Task brief: Please switch "field" to "input" in the lines running from the one with "At what coordinates" up to and including the one with "(x=414, y=1136)". Return only those lines, with nothing else changed.

— BEGIN —

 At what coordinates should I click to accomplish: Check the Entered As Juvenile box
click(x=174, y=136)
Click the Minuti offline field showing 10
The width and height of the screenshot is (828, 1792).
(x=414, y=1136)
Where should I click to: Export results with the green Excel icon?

— END —
— BEGIN —

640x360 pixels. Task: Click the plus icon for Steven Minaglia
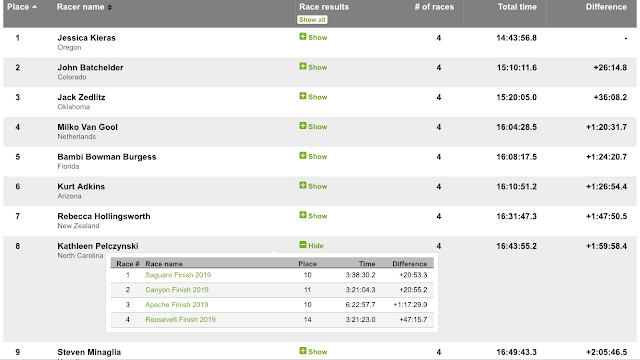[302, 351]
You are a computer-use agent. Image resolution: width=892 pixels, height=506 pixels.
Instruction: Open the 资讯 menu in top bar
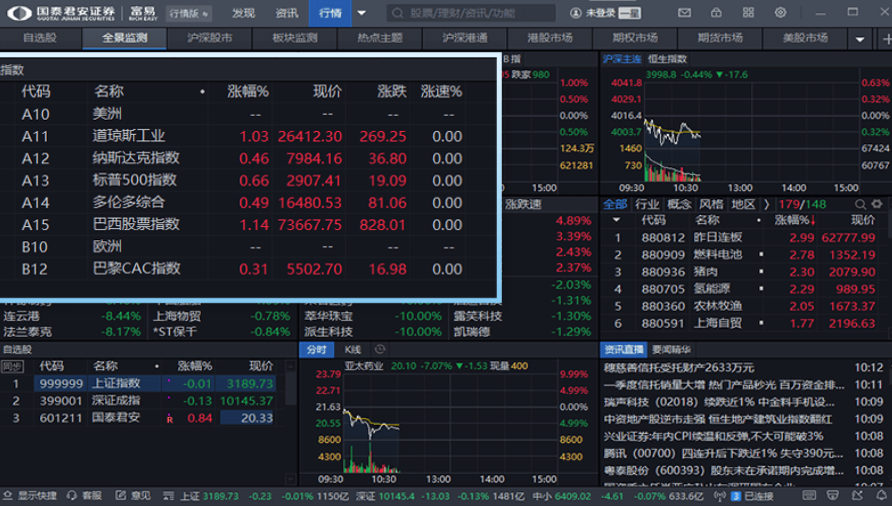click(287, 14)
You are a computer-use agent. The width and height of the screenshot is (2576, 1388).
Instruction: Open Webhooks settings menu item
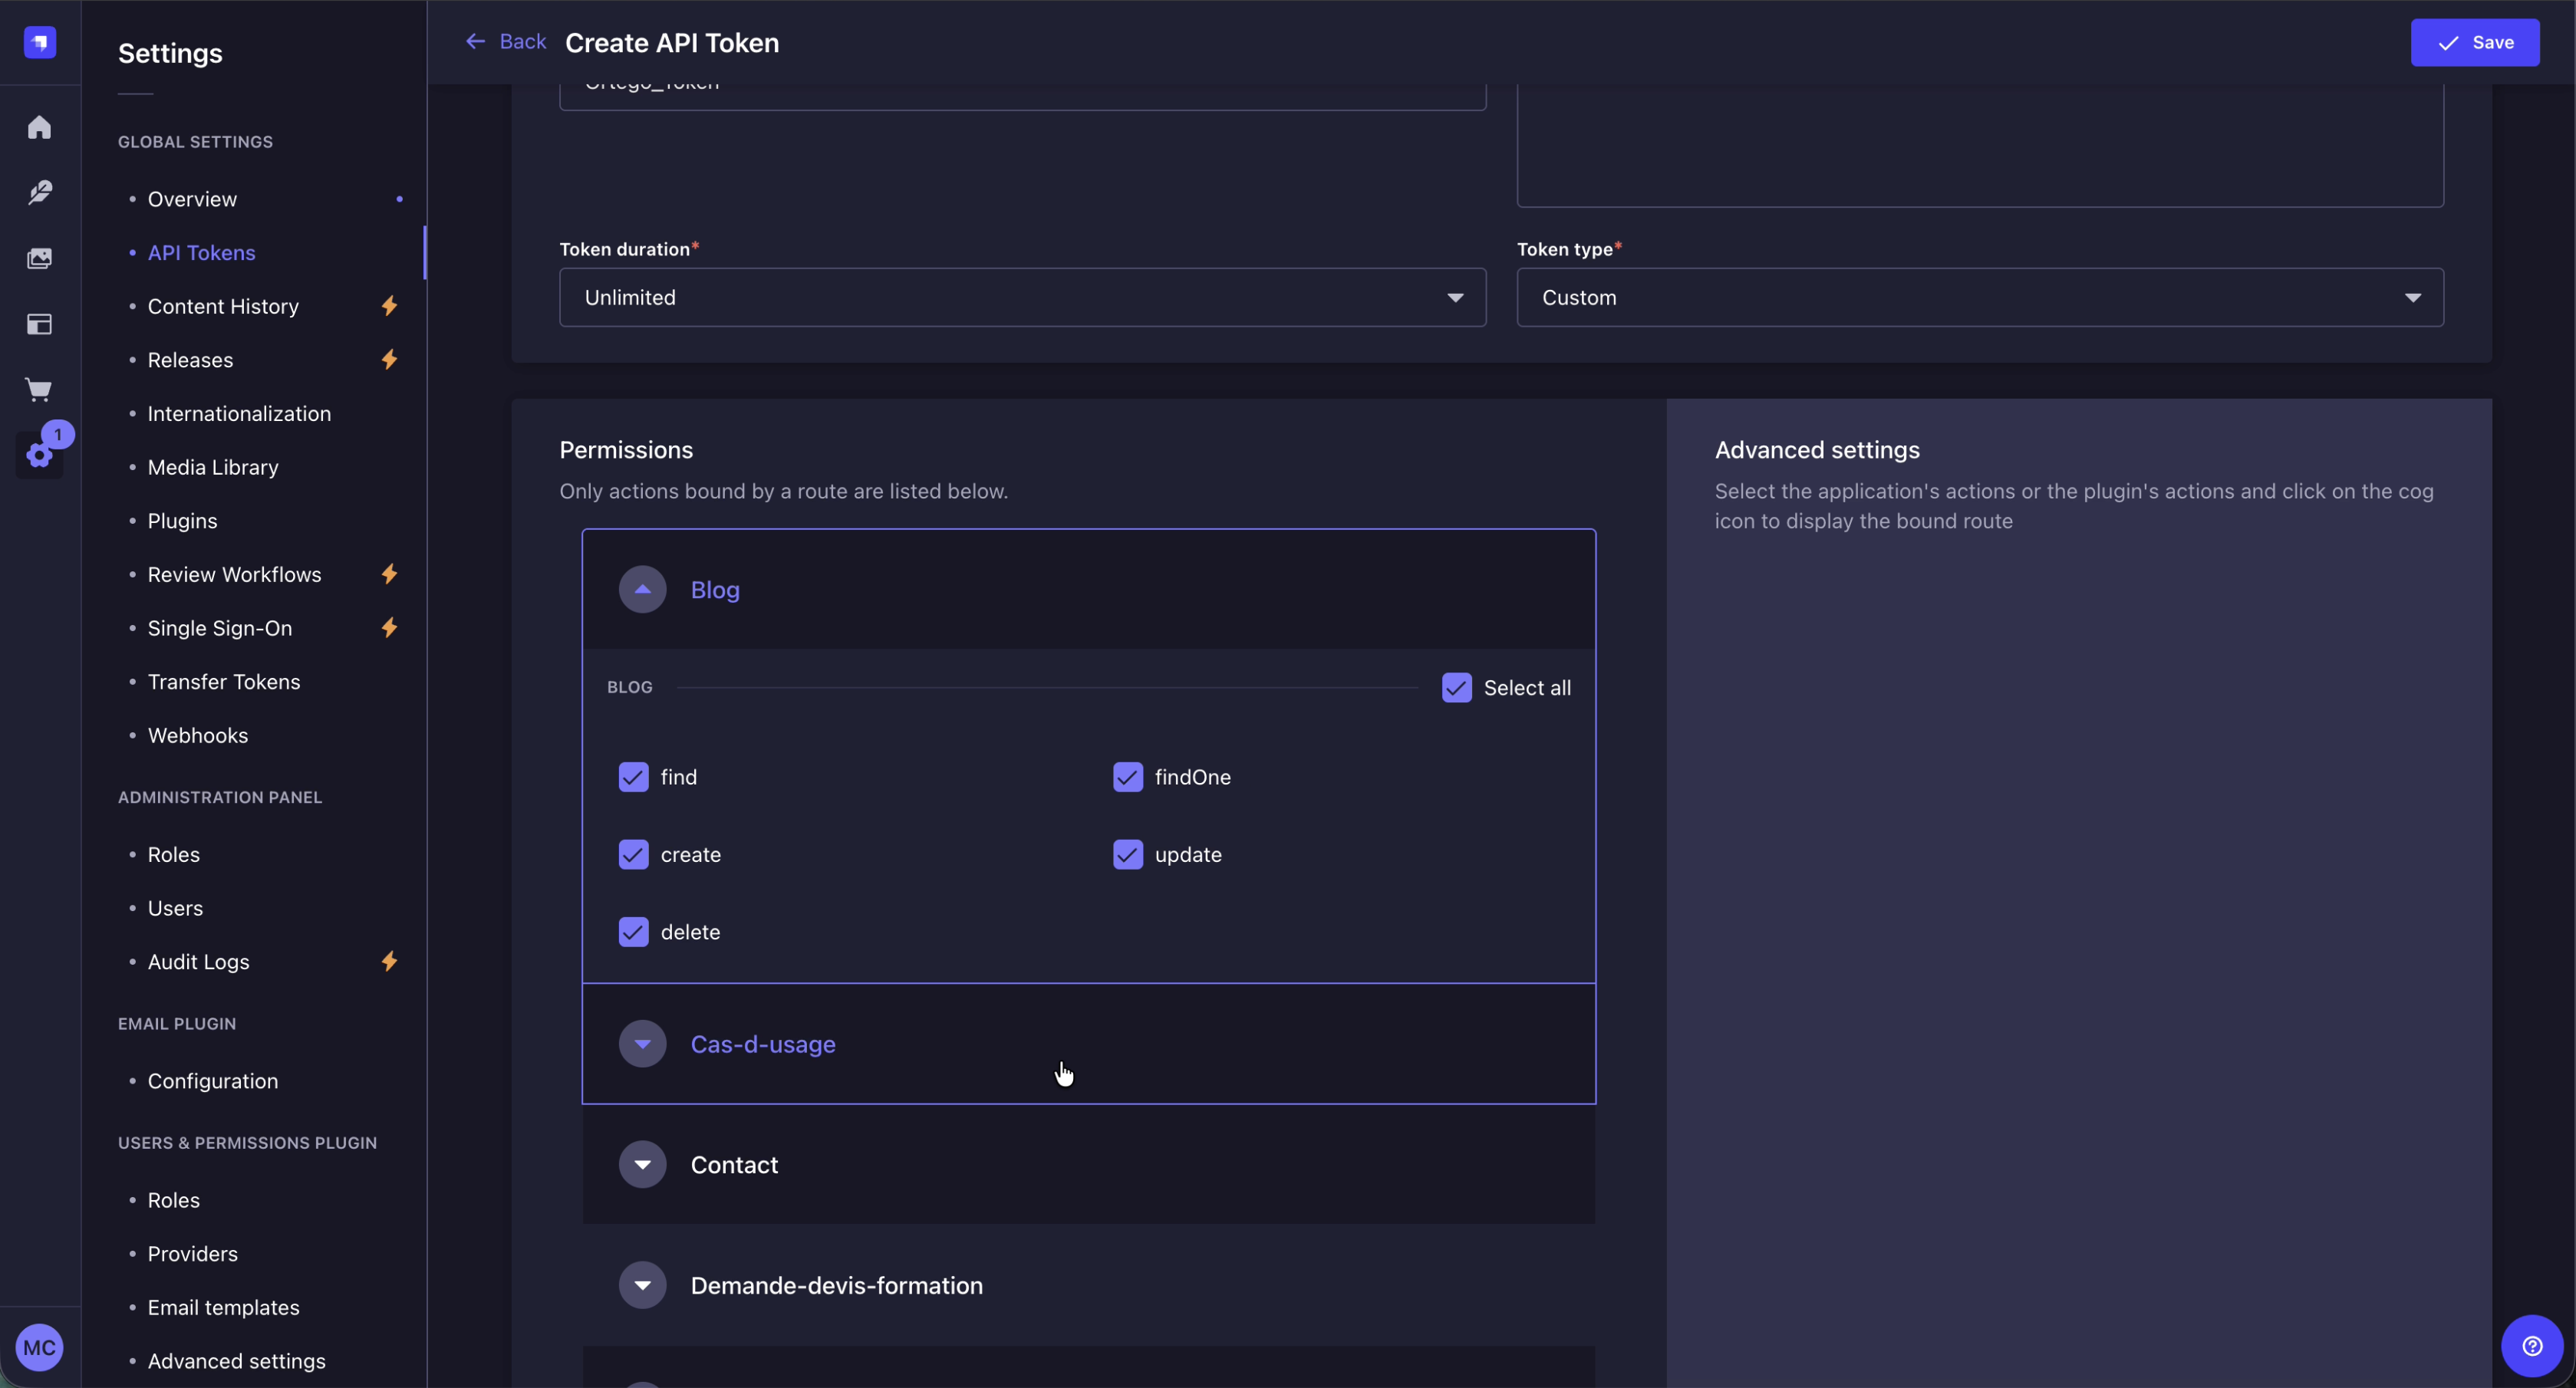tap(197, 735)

— END —

Full solution:
 At what coordinates should I click to accomplish: Check the Entered As Juvenile box
click(x=174, y=136)
Click the Minuti offline input showing 10
The width and height of the screenshot is (828, 1792).
(x=414, y=1136)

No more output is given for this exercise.